## What needs to be done
Search the entries for lines that contain the word "computer", and report each one found.

## Dataset extract

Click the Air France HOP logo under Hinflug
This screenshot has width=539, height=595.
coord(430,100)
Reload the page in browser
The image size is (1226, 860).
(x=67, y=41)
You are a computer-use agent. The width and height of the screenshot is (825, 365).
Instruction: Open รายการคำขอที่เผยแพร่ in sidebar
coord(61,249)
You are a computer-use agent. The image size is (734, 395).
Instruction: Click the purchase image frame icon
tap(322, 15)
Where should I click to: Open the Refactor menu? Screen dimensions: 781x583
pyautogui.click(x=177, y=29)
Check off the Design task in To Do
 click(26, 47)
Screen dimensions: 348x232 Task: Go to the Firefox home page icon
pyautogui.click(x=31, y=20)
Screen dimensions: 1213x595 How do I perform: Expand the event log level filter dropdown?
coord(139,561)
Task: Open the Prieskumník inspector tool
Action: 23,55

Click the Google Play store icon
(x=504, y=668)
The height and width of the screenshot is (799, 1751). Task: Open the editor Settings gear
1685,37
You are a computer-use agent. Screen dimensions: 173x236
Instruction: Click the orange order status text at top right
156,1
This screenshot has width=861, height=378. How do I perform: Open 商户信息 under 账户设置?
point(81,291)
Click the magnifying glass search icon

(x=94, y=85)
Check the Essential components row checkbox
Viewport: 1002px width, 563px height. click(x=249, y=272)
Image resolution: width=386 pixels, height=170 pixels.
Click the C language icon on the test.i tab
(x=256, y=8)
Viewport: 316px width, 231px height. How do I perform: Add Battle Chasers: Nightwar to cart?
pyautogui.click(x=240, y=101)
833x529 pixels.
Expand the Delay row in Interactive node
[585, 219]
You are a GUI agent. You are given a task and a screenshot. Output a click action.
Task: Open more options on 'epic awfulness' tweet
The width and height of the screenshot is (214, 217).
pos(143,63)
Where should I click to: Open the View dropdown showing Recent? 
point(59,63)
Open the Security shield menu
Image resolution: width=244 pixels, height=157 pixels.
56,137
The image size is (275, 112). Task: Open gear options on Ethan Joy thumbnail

## Answer to this problem
You are a computer-use agent. The width and height of the screenshot is (825, 365).
You are a computer-use agent. The image size is (734, 395).
You are a computer-use agent. Screen dimensions: 173x236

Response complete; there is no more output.